Few more days til hubs and I turn 6-months being married!!! 😱 How crazy fast is life?
In the past six months, we’ve managed to achieve quite a feat – finishing the #Skypod (our little home, to those who are new), learning how to manage our expenses, me- learning to cook and do the laundry, Slater- learning basic plumbing and fixing up small things around the house, working together (i help a little teeny bit with Liteblock now), learning family dynamics – all of this on top of juggling each of our full-time separate work lives.
I won’t lie- it took a lot of adjusting. Both of us are sooo similar in a lot of things, but living together as husband and wife has made me see so much of our differences too. From the smallest things- like how often we use our towels or what we like to buy in the grocery to how we like to spend our down time- we aren’t always 100% in sync. It’s not wrong to be different or to have differences, but when you live with someone, it takes a little getting used to. AND- that’s not exactly a bad thing. Change is scary and we tend to think our way is always the right way, but when you look at it from a different perspective, change is also fun. I like it that I’m learning more about Slater every single day. I like it that we both don’t know what we’re doing when we shop from groceries, and that we both make mistakes and grow from them. I like it that we can laugh at each other’s mishaps instead of getting angry. I like it that we are discovering life together and what it means to be one. It’s the journey, not the destination.
Slater and I are sooo blessed (and not in the humble brag way) that we haven’t really had any major hiccups. No huge fights, no drama- just a few undercooked dinners- which was my bad 😛 But hey, I’m still learning. The universe seems to be so kind to us, and we’re forever grateful. Mostly because both of us are so content with our new life and with each other. What more could we ever ask for?
I know it sounds super annoying that we don’t fight and that we seem to have such picture perfect lives, but we are definitely not perfect. And I think what really helps is the fact that we both know that.
The fact that we allow ourselves to err and be human.
The fact that we enjoy the process of growing together, and learning and adjusting to each other.
The fact that we help each other grow, instead of building resentment for what each of us lacks.
No one is perfect. He’s not perfect, but I’m not either. And that’s okay.
Remember that no couple is ever 100% similar- so don’t expect every relationship to be like ours.
Don’t limit your relationship to become what other people think it should be.
Don’t let other couple’s relationships be the measurement of your relationship’s success.
But do take what you can from my life experience and use it positively to better your own. We are all living in this crazy world together, and we all could use each other for support. If this article can help at least one couple out there- then it’s good enough for me.
With all my heart I can honestly say that I’m so lucky to have found Slater because he really grounds me. He is HONESTLY my other half and I’ve grown so much as an individual because of him. His heart is so genuine, his mind is so beautiful and I can only hope to share some of the life changing values he has brought to our home, in hopes that it can change your lives too.

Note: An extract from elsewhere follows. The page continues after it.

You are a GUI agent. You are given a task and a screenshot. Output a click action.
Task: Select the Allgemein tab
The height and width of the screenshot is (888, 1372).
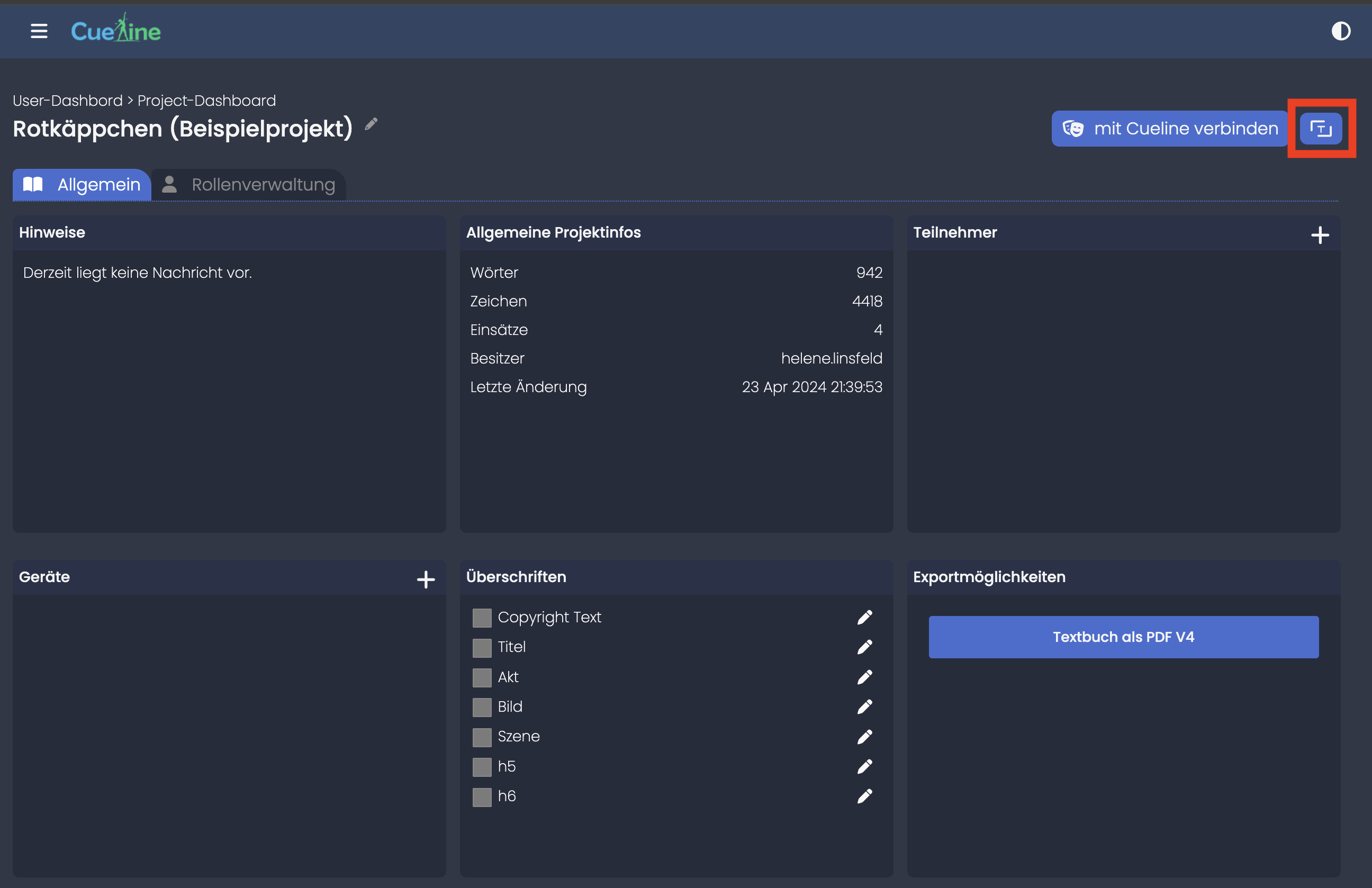click(x=82, y=184)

- I used to be so immature when I was in my previous relationships. I’d make mountains out of mole hills or cause fights and drama because I was bored. I couldn’t see that I was doing it back then. Of course it’s always hard to spot your own mistakes. But through a little bit of introspection and letting go of pride, I saw it so clearly. When Slater and I were at our first few months of dating, I remember he’d always just laugh at me when I was being too emotional, or when I worried about something that hadn’t even happened yet. At first, I thought he didn’t care about me but then I realized that his reaction alone made my drama so much lighter. By not riding with it, he made me see that we really cause our own suffering. When we worry about the future, we let go of the present moment. We spend our lives looking towards something that’s not even there. We make the present moment a sad moment, instead of enjoying it for what it really is. Why stress out about something you can’t change? And if you can change- why waste your time stressing out when you can start moving? Most of the time, the drama happens in our heads. If we let go of that, and we appreciate each present moment, then life is so much more meaningful and so much lighter as well.
2. Don’t take life too seriously. We’re all in it for the ride, and we’re all in it together. Might as well make it a fun ride, right?

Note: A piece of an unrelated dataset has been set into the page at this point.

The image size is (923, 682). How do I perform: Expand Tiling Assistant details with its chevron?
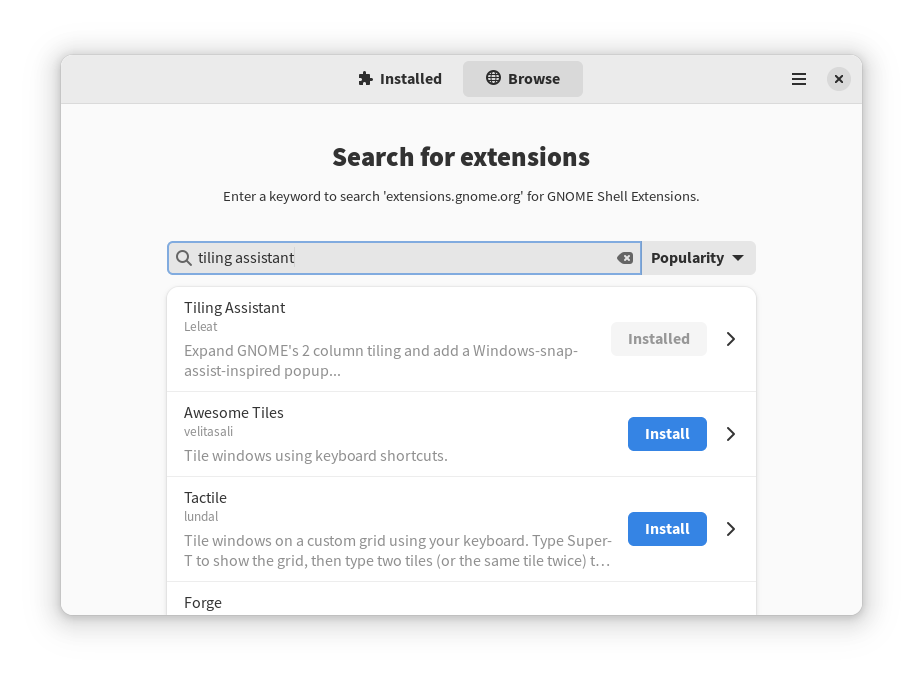[x=731, y=339]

3. Comparison is the thief of joy. And that one is by Theodore Roosevelt, not Slater lol. I don’t need to prove myself to anyone, and that means I don’t have to compare. I don’t need to buy a million things to show other people what I have. I don’t need to put up an image of who I want the world to see me as. I don’t need to be friends with the who’s who in the world. I don’t need to be anyone other than me. I can take off my shoes, let down my hair and just LIVE and enjoy life. Slater and I are so content to live in our tiny little bubble doing our own little thing, and this is the most beautiful gift we have right now.
I know that there’s a lot more to learn, but I want to be the type of person who knows how to find joy in self-discovery, and I hope you guys are too. At the end of the day, what matters are the relationships you’ve built and the people you have in your life. Treasure them, make time for them and grow with them.